EXTRACT TO READ>
══════════

Dr. Jeyasekharan Hospital was founded in Nagercoil in the southernmost district of India. It was established by the late Dr. N. D. Jeyasekharan in 1965. It is  ISO 9001-2015 and ISO 14001:2015 Bureau Veritas certified & NABH Accredited. Presently, the Dr. Jeyasekharan Medical Trust includes Dr. Jeyasekharan Hospital and Nursing Home, the JMT Pharmacy, the School of Nursing & Paramedical Education,Dr. Jeyasekharan College of Nursing , Postgraduate medical education accredited to National Board of Examinations, JMT college of Allied Health Sciences and the Jeyasekharan Educational and Research Charitable Trust.

History
In June 1965, Dr. N.D. Jeyasekharan left the Neyyoor Medical Mission after serving it for nearly nine years. He and his wife Rani started a nursing home with bare necessities. Shortly thereafter, the doctor decided to build a set of rooms with basic amenities, a good theatre and a labour room. Those were times when there were no tar roads, no street lights and no traffic except a few lorries as it was an isolated corner of the town. Fifty patient rooms, an operating theatre, a labour room and a general ward were built.

The Jeyasekharan Nursing Home was opened in a public meeting on 15 November 1967 by Dr. A. Asirvatham. Dr. Asirvatham, Principal and Dean of Madurai Medical College, was a former teacher of Dr. Jeyasekharan at Madras Medical College.

Today, the hospital is recognized by the National Board of Examinations, New Delhi. Medical students from the U.K. and Germany have been coming here for their elective postings.

Dr. N.D. Jeyasekharan took premature retirement, giving way for his sons to carry on the work he started. He died on 30 January 2006.

══════════

INFORMATION SHOWN>

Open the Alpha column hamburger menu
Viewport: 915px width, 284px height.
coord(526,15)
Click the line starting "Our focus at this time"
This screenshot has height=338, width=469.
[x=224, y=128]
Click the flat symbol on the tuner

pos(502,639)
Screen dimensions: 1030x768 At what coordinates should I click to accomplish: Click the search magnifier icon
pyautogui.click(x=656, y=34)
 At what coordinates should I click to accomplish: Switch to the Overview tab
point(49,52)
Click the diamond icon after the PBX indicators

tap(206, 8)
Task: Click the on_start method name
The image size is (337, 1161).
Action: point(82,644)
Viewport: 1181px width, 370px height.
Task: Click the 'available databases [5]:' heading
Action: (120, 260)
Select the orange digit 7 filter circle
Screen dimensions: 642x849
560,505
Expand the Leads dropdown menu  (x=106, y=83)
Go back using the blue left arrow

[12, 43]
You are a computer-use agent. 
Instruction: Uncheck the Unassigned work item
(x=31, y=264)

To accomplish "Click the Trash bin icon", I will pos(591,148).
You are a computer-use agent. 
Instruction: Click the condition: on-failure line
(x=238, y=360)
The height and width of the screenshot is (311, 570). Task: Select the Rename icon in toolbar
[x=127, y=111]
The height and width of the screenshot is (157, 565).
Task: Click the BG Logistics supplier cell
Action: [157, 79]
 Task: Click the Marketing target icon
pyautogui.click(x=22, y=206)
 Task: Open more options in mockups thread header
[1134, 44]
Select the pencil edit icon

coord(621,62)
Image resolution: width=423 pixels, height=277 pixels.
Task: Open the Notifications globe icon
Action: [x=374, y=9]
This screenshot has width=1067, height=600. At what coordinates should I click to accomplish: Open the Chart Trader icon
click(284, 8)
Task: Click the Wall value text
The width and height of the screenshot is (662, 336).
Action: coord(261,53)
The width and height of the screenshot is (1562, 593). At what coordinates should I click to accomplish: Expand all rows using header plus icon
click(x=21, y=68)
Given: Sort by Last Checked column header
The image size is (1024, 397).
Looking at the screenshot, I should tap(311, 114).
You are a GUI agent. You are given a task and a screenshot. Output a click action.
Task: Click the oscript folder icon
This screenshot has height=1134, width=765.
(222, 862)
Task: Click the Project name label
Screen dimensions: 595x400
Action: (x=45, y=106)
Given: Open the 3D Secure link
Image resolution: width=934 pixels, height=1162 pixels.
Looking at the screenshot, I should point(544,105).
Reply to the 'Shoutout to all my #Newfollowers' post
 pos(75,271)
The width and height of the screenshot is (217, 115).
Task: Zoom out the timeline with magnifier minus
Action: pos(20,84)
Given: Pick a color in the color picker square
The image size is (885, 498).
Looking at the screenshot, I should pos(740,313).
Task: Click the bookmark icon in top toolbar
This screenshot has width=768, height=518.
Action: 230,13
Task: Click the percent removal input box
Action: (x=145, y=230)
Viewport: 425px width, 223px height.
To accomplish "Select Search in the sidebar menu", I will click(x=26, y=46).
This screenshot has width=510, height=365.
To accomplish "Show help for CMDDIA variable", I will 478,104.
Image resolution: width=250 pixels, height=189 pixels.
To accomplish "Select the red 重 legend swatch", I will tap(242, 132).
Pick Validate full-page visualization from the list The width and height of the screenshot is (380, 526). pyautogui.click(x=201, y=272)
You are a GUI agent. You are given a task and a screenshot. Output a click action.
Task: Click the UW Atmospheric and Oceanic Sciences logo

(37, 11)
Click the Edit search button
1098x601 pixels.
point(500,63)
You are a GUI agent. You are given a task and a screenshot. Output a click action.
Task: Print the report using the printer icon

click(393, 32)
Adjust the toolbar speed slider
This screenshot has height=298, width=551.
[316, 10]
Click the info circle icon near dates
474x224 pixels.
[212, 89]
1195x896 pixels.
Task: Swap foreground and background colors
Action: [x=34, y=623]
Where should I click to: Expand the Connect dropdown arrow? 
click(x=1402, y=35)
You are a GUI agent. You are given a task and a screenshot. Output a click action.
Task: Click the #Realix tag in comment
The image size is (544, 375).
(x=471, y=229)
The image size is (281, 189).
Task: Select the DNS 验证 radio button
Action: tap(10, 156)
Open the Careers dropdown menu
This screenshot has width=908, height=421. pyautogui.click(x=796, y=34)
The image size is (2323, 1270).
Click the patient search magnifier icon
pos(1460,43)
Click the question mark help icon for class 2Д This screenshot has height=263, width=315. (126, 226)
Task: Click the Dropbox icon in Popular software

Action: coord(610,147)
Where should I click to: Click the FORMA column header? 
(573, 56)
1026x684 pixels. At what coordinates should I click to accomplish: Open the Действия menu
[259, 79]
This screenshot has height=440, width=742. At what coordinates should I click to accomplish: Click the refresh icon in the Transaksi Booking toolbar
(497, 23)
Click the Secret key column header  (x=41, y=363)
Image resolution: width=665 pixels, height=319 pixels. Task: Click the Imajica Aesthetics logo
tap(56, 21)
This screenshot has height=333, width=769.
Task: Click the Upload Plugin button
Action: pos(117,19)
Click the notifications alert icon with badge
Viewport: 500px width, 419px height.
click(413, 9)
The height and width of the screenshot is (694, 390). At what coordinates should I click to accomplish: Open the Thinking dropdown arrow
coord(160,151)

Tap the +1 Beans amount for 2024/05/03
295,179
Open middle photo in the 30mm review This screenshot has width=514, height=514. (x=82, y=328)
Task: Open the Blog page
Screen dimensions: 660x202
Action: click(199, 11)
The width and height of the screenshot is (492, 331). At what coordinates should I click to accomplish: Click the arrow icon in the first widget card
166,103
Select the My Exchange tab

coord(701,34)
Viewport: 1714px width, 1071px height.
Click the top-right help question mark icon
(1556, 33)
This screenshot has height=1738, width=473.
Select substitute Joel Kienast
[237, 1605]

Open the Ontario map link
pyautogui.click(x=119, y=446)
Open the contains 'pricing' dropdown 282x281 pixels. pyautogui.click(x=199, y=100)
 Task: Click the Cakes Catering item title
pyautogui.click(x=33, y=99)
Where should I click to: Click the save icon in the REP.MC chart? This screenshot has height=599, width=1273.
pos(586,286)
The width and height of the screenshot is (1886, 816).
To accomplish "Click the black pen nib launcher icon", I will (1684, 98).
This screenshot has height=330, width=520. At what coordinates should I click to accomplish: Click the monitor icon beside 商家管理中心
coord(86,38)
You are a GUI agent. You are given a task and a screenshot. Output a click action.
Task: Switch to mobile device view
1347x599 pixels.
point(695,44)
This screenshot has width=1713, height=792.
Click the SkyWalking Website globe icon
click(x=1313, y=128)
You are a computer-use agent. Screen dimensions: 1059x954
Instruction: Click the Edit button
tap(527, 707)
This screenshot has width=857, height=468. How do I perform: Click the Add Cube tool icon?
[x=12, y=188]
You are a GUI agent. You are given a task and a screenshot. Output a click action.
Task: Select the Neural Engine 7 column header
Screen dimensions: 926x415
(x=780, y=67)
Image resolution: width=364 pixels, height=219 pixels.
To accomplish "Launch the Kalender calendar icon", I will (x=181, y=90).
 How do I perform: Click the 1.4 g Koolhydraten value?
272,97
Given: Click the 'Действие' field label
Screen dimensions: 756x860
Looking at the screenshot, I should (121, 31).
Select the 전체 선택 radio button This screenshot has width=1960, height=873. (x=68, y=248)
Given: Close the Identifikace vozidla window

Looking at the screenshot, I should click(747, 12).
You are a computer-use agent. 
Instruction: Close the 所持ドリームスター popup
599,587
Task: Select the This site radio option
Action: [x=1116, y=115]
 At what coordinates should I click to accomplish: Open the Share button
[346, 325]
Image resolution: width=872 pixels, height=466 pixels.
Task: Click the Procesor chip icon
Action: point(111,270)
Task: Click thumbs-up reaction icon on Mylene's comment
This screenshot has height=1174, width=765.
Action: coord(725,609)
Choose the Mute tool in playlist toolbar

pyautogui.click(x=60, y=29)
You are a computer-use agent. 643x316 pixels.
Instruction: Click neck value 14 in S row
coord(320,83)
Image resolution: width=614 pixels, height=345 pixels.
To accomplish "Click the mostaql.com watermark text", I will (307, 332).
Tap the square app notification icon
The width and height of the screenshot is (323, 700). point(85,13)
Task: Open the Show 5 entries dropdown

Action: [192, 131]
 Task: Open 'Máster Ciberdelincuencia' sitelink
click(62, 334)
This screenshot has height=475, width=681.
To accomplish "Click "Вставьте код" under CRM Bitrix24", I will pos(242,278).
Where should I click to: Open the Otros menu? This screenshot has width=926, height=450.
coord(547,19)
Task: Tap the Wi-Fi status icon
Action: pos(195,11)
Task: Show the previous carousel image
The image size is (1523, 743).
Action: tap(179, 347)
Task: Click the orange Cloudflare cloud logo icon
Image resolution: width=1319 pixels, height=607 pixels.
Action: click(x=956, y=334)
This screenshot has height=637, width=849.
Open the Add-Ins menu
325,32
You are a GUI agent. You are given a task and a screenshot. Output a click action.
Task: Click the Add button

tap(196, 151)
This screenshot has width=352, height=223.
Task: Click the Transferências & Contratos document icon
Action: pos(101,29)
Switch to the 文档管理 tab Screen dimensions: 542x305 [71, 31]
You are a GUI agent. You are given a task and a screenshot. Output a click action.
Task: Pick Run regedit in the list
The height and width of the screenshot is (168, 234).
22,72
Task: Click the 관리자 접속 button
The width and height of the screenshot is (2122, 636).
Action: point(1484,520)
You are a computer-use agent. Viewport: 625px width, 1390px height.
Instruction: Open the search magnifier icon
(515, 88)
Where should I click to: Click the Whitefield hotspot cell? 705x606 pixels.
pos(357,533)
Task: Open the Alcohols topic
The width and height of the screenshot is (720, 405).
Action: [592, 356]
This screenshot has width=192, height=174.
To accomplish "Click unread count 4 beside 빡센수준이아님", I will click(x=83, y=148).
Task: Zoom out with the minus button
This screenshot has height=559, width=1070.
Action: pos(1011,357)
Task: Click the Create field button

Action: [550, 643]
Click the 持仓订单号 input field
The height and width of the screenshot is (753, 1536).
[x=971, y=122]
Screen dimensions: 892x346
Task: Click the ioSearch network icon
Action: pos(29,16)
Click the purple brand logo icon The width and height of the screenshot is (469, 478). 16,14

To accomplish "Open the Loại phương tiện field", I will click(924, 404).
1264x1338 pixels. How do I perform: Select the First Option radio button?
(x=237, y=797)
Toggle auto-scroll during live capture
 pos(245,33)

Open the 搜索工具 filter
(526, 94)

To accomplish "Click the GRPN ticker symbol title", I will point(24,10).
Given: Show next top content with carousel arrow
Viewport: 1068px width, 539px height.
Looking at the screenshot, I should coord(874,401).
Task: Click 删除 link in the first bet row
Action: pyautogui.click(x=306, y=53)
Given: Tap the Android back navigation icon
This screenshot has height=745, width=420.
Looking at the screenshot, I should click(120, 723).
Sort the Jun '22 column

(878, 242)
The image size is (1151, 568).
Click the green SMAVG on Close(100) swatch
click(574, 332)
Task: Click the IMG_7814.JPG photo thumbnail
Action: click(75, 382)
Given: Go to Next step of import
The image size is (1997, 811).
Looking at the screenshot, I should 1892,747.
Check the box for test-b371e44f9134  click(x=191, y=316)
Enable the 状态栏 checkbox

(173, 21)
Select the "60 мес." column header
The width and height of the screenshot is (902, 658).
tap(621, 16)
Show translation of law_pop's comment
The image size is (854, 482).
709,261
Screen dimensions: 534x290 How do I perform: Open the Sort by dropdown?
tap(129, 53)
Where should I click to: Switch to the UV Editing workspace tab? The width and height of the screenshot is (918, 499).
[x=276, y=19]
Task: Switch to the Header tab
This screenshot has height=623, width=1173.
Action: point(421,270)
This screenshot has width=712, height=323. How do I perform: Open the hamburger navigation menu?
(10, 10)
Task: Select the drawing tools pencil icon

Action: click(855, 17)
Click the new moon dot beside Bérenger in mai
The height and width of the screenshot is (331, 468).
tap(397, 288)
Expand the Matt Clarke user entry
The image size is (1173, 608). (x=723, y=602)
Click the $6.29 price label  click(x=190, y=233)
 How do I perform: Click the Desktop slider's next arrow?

══════════

PARTS OF THE EXERCISE>
- A) Answer these questions about the hospital history, one per line:
(i) In what year did the late Dr. N. D. Jeyasekharan establish the hospital?
(ii) Who opened the Jeyasekharan Nursing Home at the public meeting on 15 November 1967?
(iii) On what date did Dr. N.D. Jeyasekharan die?
- B) The hospital history names what the Dr. Jeyasekharan Medical Trust presently includes. List every one of those components.
- C) Pick up the hospital history after its final sentence and continue it.

ANSWERS FOR THE EXERCISE>
- A)
(i) 1965
(ii) Dr. A. Asirvatham
(iii) 30 January 2006

- B)
- Dr. Jeyasekharan Hospital and Nursing Home
- The JMT Pharmacy
- The School of Nursing & Paramedical Education
- Dr. Jeyasekharan College of Nursing
- Postgraduate medical education accredited to National Board of Examinations
- JMT college of Allied Health Sciences
- The Jeyasekharan Educational and Research Charitable Trust

- C)
Departments and units
 Dr. Jeyasekharan Hospital is a multispeciality hospital with the following departments: 
Anaesthesia
Bronchoscopy
Cardiology
Dermatology
Dentistry
ENT
Gastroenterology
General Medicine
General surgery
Maxillofacial surgery
Nephrology/Haemodialysis
Neurology
Neuro-surgery
Obstetrics & Gynaecology
Oncology
Ophthalmic surgery
Orthopaedics
Paediatrics
Paediatric surgery
Palliative medicine
Plastic surgery
Psychiatry
Pulmonology
Radiology/ sonology
Rheumatology
Urology

The hospital also houses several intensive care and intermediate care units, including a multidisciplinary intensive/intermediary care unit, an intensive/intermediate coronary care unit, a paediatric intensive care unit and stepdown ward, a postoperative ward and a neonatal intensive care unit.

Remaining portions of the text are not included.